While Hoy newspaper’s much-read column “Que se Dice” (What’s being said) is reproaching Danilo Medina’s statements, President Fernandez seems to be saying just the opposite regarding his minister. President Leonel Fernandez told his audience at the closing ceremonies of the XII Meeting of the Montevideo Circle that “impunity will not be exchanged for anything in this country. All who have violated the law… will have to face the judicial system.”
Thus the Chief Executive rejected accusations that the Justice Department had negotiated legislative action on government proposals and pending legal actions against former government officials, a quid pro quo that the President rejected out of hand.

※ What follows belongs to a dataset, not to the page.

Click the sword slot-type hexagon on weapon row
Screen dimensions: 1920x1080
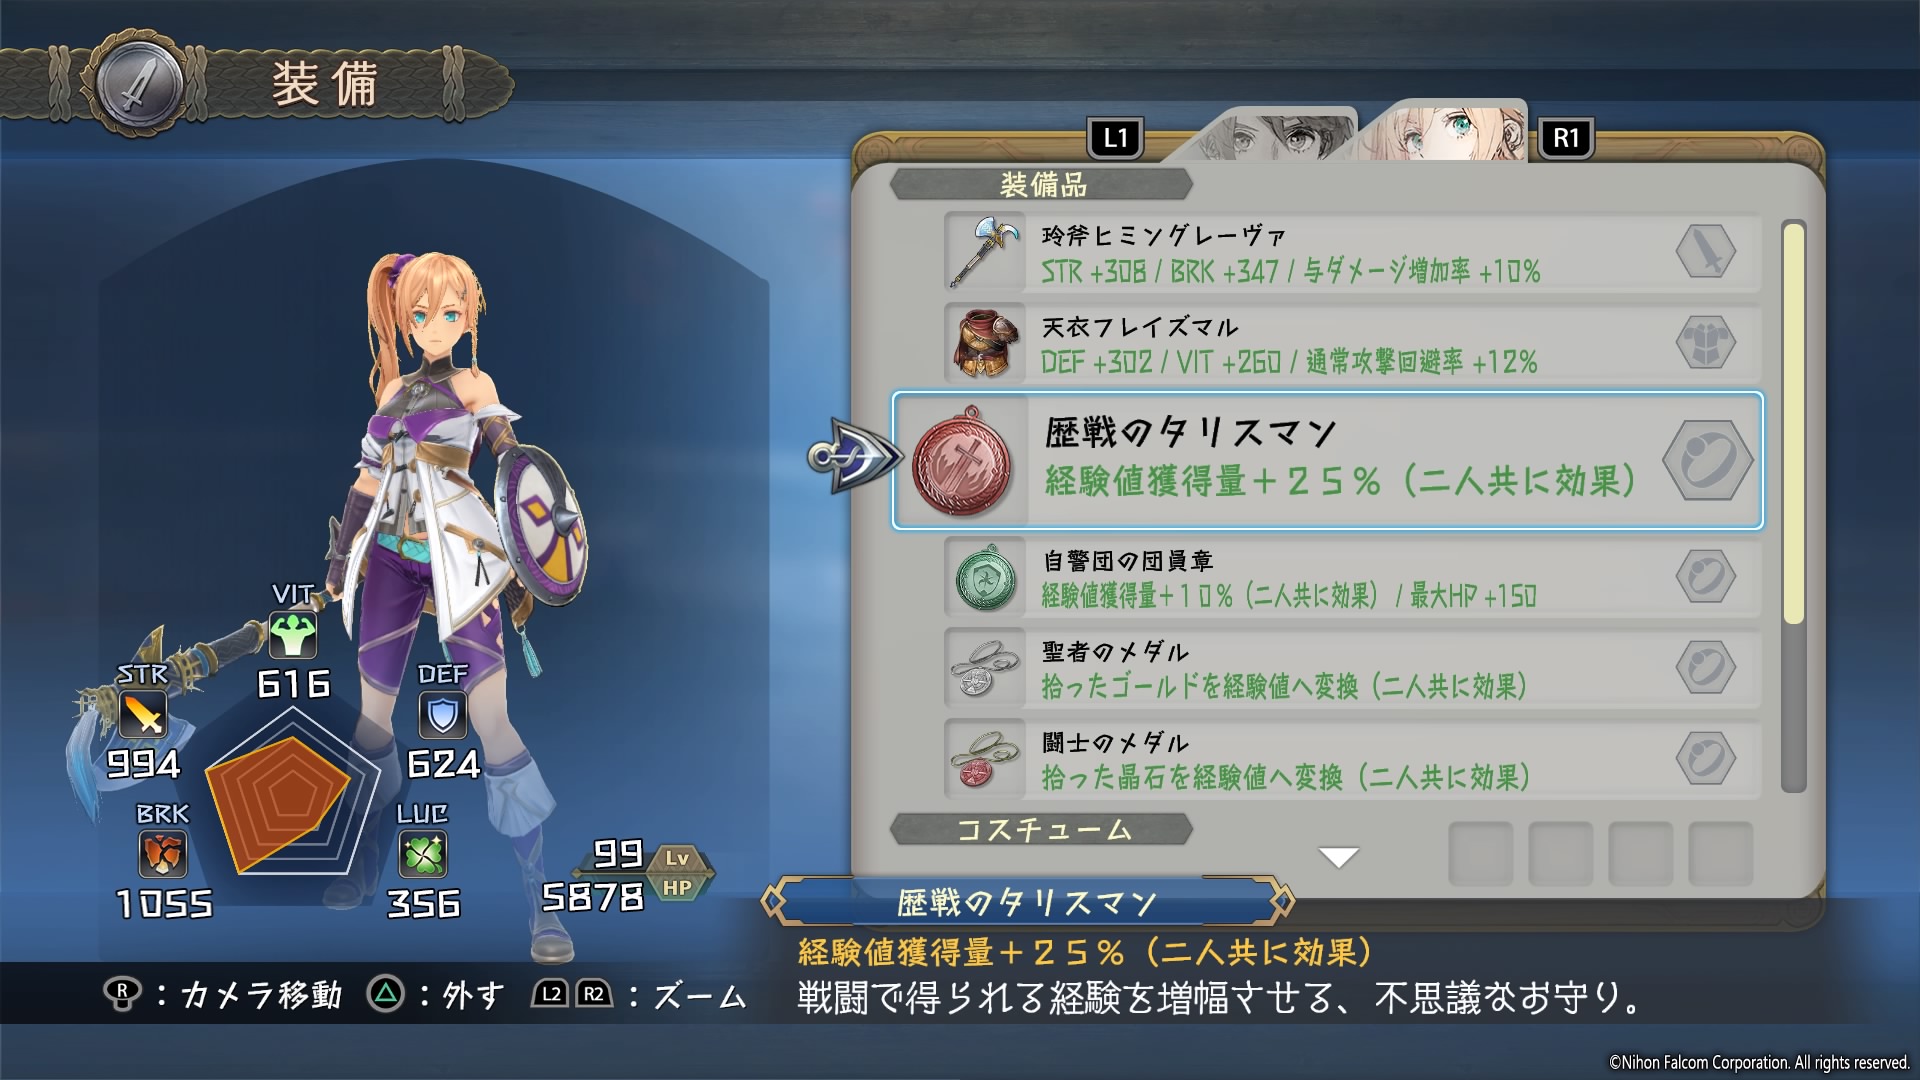(1706, 251)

Hoy newspaper’s Que se Dice columnist called Medina’s statements relating to the release of audits “unfortunate.” The columnist says that tying the release of the supposedly explosive audits to the former administration’s attitude regarding legislative proposals and political opposition is only the use of a long-time political weapon, blackmail, that the new incumbents had so roundly criticized when it was recently used by the PRD senators.
The columnist stated that not only does the statement strip the government of all moral authority to criticize a political weapon that has been rejected by the more sensible sectors of the society, but it also gives strength to the argument of those that say that the people in the Presidential Palace are not really interested in persecuting administrative corruption and it threatens to eliminate the little faith that people have in government institutions, beginning with the political parties themselves and ending with democracy as a system of government.
The same newspaper in its editorial today criticizes the Senate and the government for mutual blackmail. “Neither of the two attitudes is convenient for the welfare of the country,” writes the editorial writer. The newspaper calls for maximum transparency and requests that the results of the audits be made public, regardless that they may shake the nation.
It urges that the prerogatives of the newly passed General Law for Free access to Public Information No. 200-04 be used so that the information be released in the name of transparency.